-- PROBLEM REQUIREMENTS --
Exact transcription, pictures omitted: reproduce the listing below.
- Opening Delimiter -
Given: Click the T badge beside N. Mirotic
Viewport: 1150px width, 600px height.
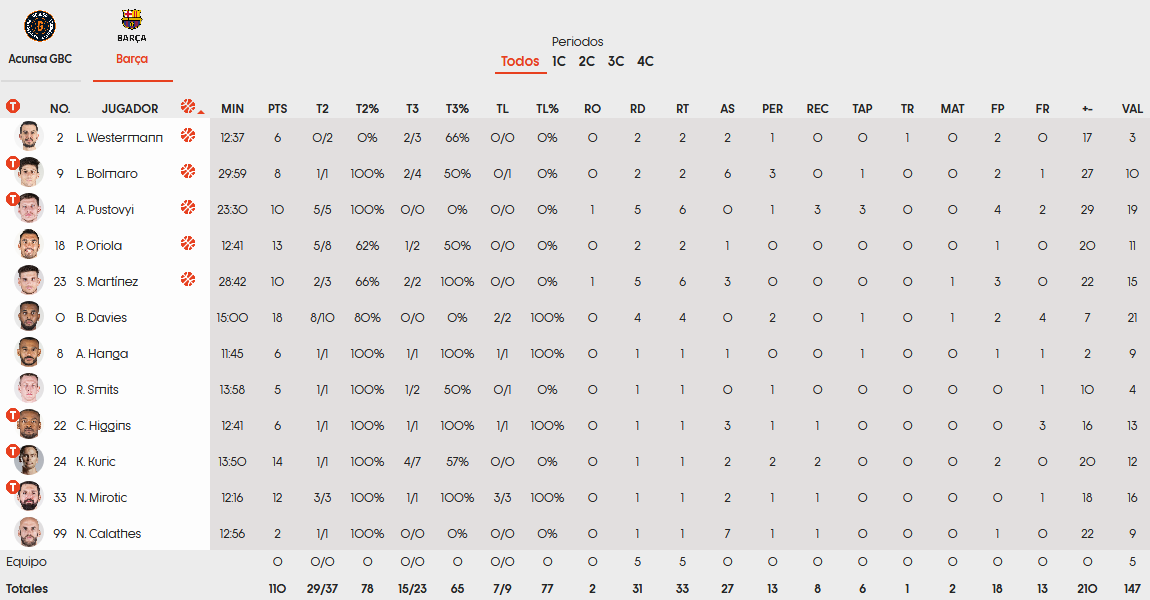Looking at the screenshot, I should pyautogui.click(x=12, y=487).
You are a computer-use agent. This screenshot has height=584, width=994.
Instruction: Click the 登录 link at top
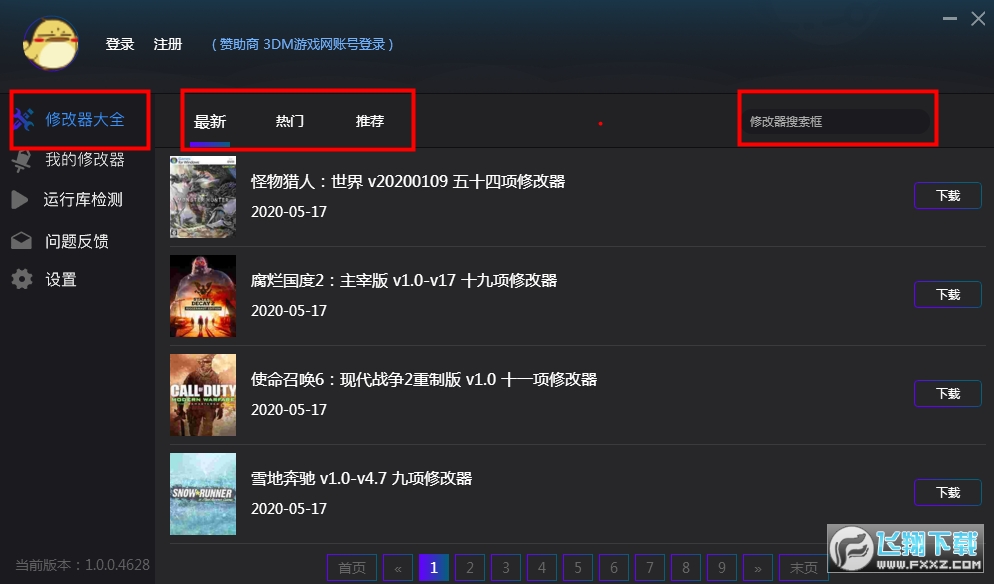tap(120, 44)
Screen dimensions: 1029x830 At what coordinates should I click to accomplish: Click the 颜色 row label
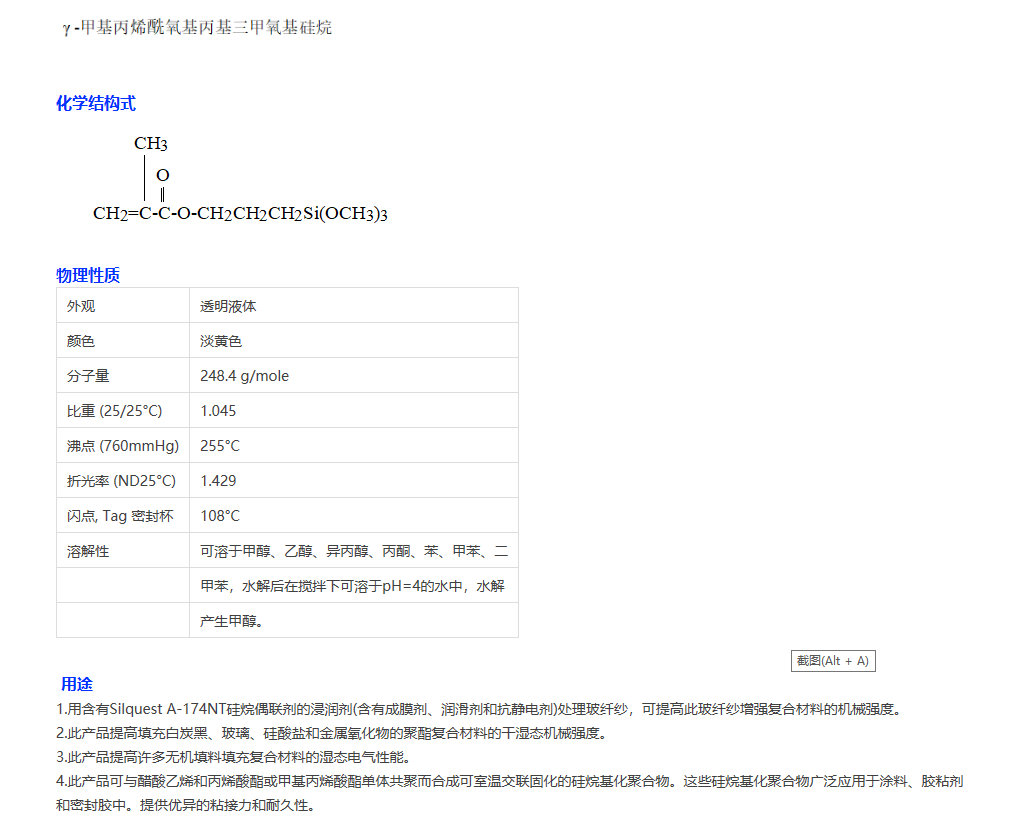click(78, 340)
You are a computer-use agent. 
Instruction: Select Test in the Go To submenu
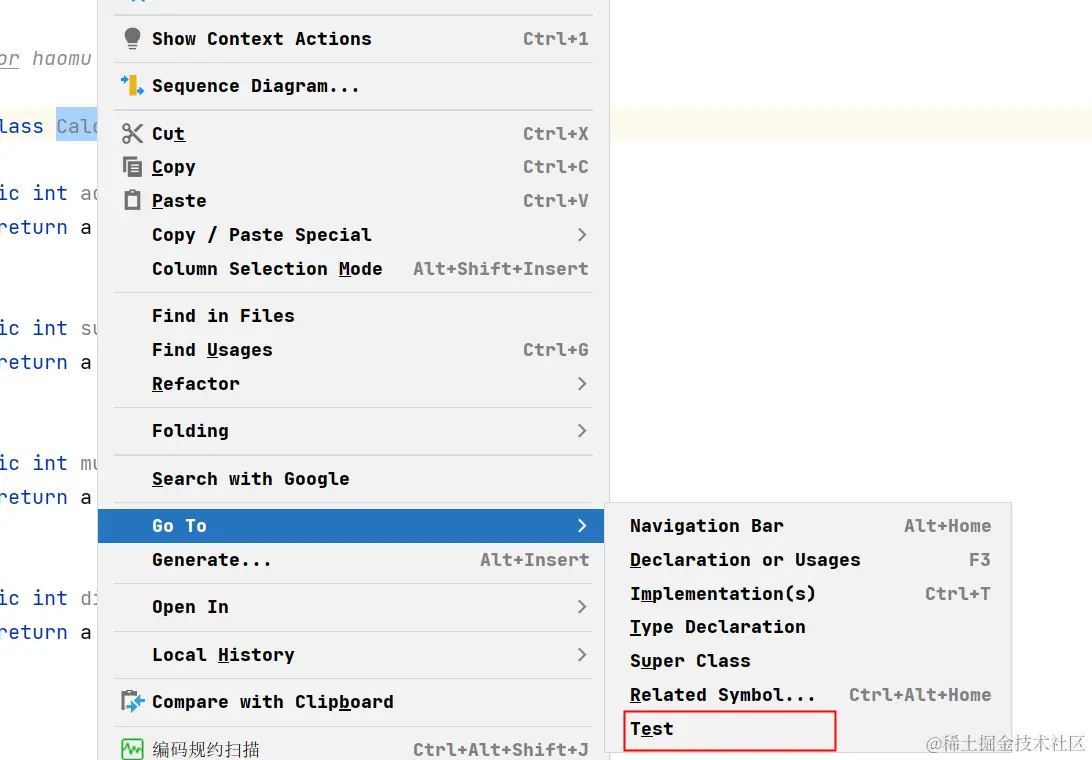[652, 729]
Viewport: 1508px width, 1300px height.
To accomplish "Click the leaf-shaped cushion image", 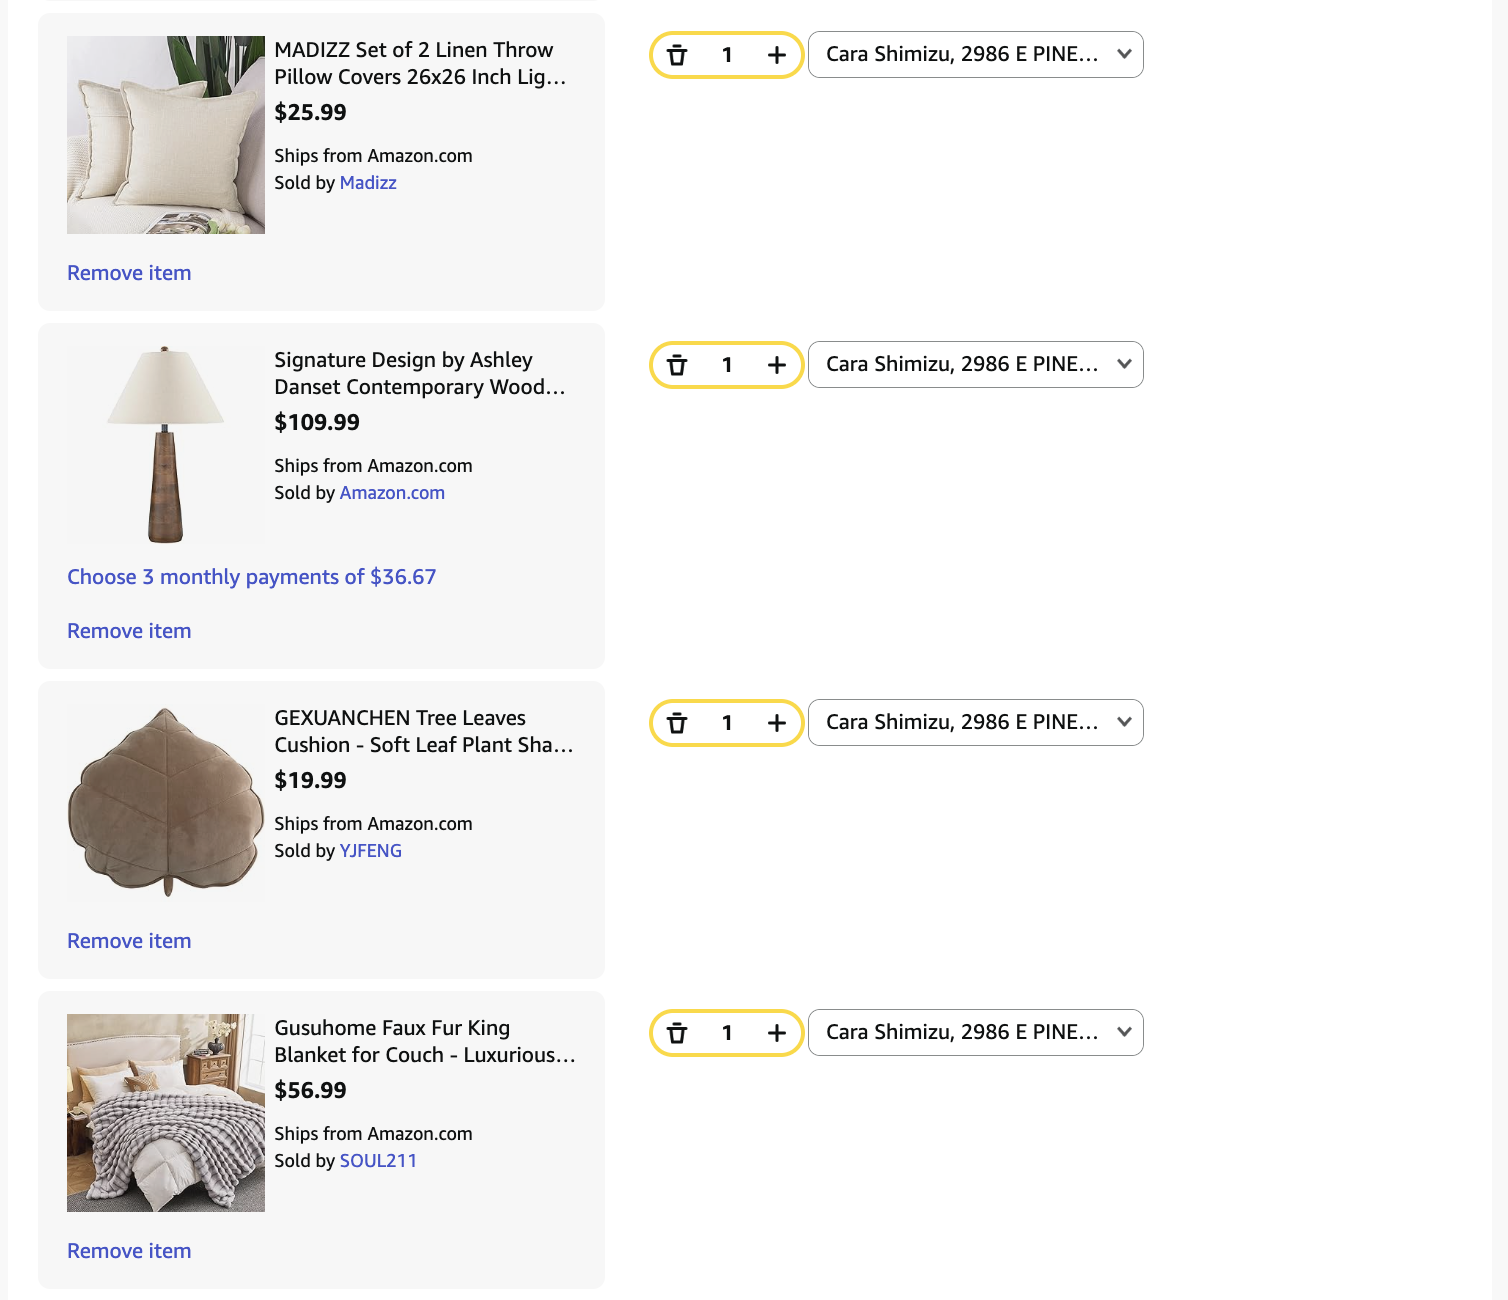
- Closing Delimiter -
-- PROBLEM SOLUTION --
Given: Click the T badge beside N. Mirotic
Viewport: 1150px width, 600px height.
Looking at the screenshot, I should pyautogui.click(x=12, y=487).
You are a computer-use agent. This screenshot has height=584, width=994.
Instruction: Click the 登录 link at top
tap(120, 44)
Screen dimensions: 1029x830 At what coordinates should I click to accomplish: Click the 颜色 row label
click(78, 340)
You are a computer-use agent. 
Instruction: Select Test in the Go To submenu
[652, 729]
Viewport: 1508px width, 1300px height.
To accomplish "Click the leaf-shaped cushion image", 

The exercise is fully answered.